> [What the exercise asks] Write out the lines below once more, exactly as they appear. Do not include pictures.

> [Dataset entries]
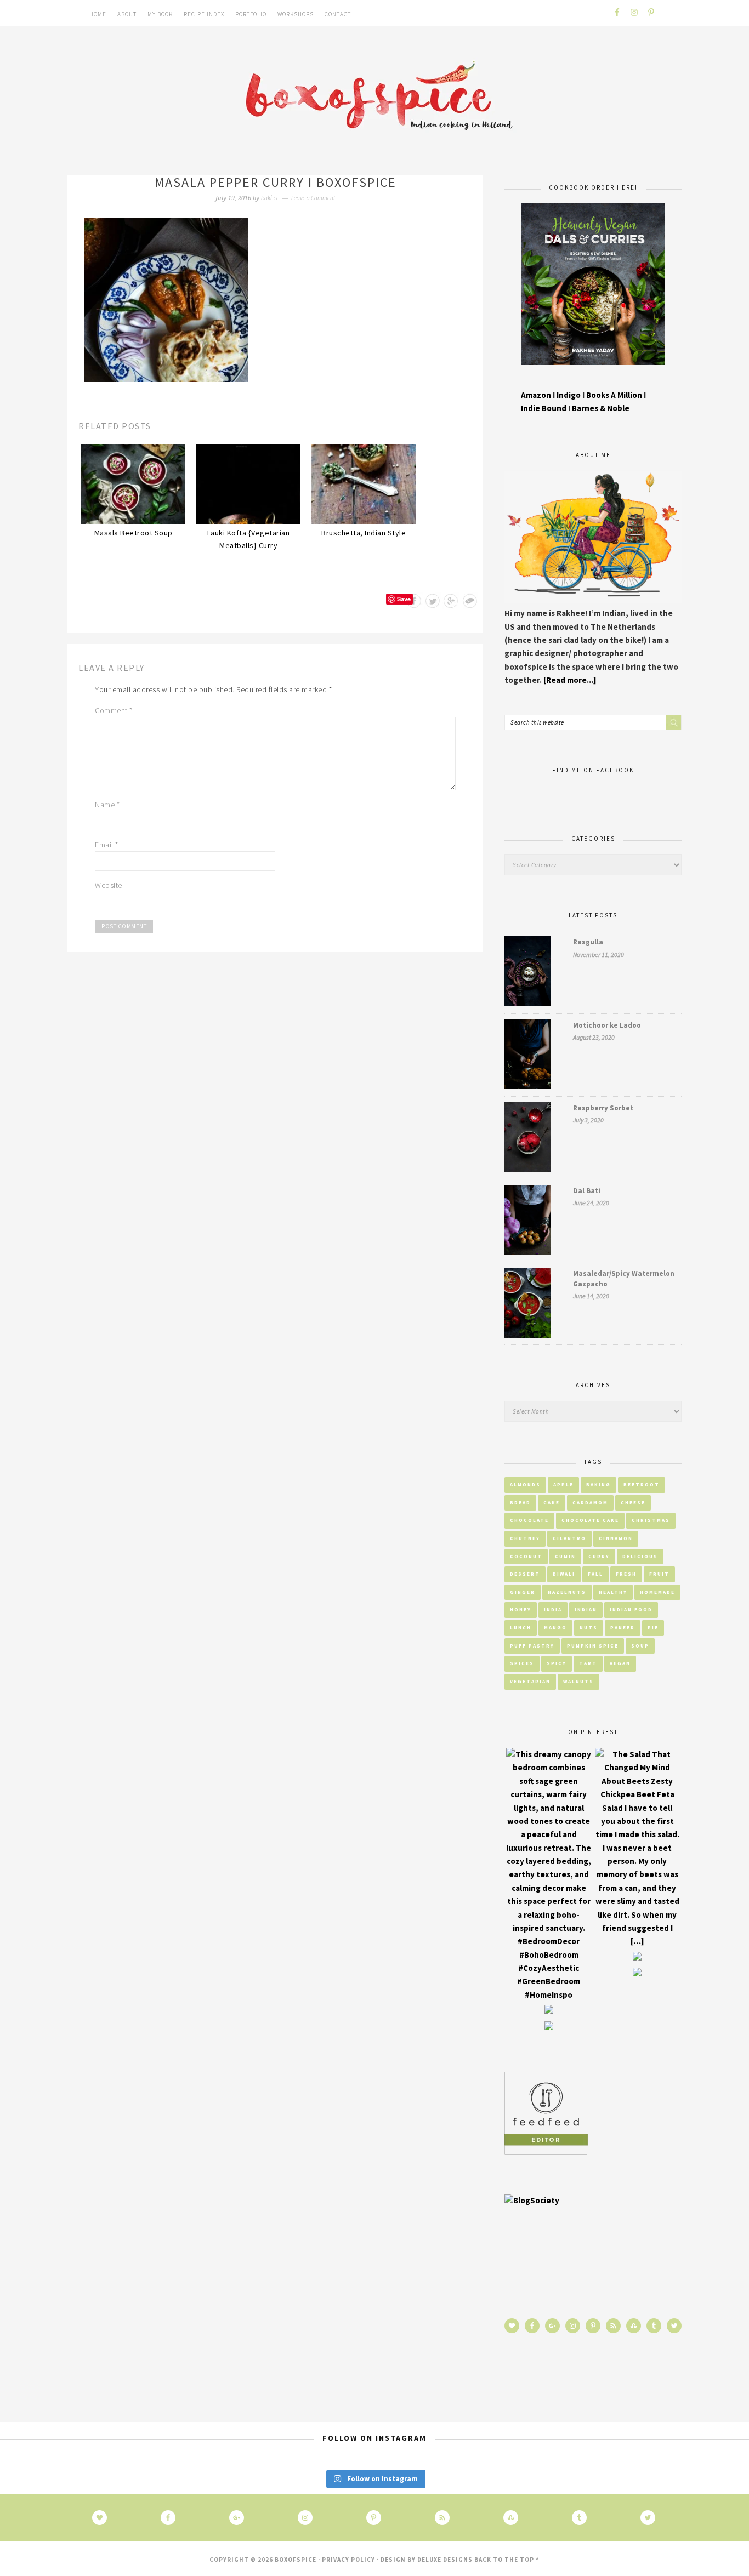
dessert (525, 1574)
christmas (651, 1520)
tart (588, 1663)
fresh (626, 1574)
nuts (589, 1628)
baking (598, 1484)
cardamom (590, 1503)
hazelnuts (567, 1592)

> [Result of the task]
dessert (525, 1574)
christmas (651, 1520)
tart (588, 1663)
fresh (626, 1574)
nuts (589, 1628)
baking (598, 1484)
cardamom (590, 1503)
hazelnuts (567, 1592)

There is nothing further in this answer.